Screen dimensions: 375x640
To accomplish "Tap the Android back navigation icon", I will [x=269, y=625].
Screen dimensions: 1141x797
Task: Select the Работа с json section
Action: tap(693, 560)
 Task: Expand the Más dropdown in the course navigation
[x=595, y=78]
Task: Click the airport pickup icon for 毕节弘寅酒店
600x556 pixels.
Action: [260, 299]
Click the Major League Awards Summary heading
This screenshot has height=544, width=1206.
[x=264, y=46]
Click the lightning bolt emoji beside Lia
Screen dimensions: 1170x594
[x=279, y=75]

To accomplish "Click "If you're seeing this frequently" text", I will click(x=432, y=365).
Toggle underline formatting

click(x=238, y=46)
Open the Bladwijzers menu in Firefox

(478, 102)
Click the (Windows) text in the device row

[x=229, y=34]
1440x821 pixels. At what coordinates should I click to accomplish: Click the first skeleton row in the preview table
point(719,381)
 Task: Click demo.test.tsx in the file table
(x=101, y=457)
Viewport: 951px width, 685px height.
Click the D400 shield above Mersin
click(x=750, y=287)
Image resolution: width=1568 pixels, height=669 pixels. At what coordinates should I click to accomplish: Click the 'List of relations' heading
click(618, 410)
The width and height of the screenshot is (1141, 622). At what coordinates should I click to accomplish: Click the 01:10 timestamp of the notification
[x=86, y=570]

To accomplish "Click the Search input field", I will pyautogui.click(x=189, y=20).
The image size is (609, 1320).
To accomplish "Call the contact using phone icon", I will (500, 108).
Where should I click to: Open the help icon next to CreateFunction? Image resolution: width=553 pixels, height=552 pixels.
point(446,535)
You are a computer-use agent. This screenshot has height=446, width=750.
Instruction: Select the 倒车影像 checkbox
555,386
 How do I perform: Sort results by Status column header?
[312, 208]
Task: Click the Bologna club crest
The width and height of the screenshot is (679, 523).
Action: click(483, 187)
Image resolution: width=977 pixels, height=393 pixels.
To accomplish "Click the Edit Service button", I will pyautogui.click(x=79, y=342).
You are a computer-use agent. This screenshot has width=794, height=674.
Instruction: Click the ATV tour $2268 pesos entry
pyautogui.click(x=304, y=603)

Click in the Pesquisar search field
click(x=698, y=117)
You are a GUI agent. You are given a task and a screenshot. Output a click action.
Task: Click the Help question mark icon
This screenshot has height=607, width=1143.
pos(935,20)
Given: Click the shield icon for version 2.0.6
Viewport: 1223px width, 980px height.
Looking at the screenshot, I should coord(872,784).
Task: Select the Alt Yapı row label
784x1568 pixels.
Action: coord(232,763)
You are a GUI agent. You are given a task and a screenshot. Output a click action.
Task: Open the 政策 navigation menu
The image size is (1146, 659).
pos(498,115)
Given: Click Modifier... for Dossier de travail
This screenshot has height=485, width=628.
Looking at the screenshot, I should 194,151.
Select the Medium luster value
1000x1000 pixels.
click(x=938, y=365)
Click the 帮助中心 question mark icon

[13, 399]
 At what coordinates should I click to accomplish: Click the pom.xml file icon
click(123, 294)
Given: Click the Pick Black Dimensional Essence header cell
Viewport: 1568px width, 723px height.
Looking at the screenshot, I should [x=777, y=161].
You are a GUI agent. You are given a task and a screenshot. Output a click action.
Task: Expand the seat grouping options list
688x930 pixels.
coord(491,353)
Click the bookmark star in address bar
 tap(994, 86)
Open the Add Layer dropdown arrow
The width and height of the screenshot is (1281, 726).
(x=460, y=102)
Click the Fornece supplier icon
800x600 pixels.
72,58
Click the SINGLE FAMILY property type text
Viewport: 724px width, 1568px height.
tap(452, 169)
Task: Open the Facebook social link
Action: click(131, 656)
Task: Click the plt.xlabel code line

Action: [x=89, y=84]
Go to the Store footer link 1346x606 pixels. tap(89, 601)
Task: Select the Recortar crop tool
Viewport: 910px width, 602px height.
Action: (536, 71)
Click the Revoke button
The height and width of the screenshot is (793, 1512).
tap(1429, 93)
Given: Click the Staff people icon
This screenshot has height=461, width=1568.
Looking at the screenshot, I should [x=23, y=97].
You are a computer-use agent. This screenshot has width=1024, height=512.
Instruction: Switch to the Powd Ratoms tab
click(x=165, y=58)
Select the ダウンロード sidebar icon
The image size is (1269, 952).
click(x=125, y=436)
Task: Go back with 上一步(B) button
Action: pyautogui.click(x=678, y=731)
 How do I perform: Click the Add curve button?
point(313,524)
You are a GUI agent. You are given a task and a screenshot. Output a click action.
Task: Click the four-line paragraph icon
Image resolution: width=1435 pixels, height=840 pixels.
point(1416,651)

==========

Brief
Retype the records above, but only those lines that fall between the line containing "The width and height of the screenshot is (679, 523)." and the line containing "Given: Click the shield", with both of those lines included, exactly as written.

Expected answer
The width and height of the screenshot is (679, 523).
Action: click(483, 187)
Image resolution: width=977 pixels, height=393 pixels.
To accomplish "Click the Edit Service button", I will pyautogui.click(x=79, y=342).
You are a computer-use agent. This screenshot has width=794, height=674.
Instruction: Click the ATV tour $2268 pesos entry
pyautogui.click(x=304, y=603)

Click in the Pesquisar search field
click(x=698, y=117)
You are a GUI agent. You are given a task and a screenshot. Output a click action.
Task: Click the Help question mark icon
This screenshot has height=607, width=1143.
pos(935,20)
Given: Click the shield icon for version 2.0.6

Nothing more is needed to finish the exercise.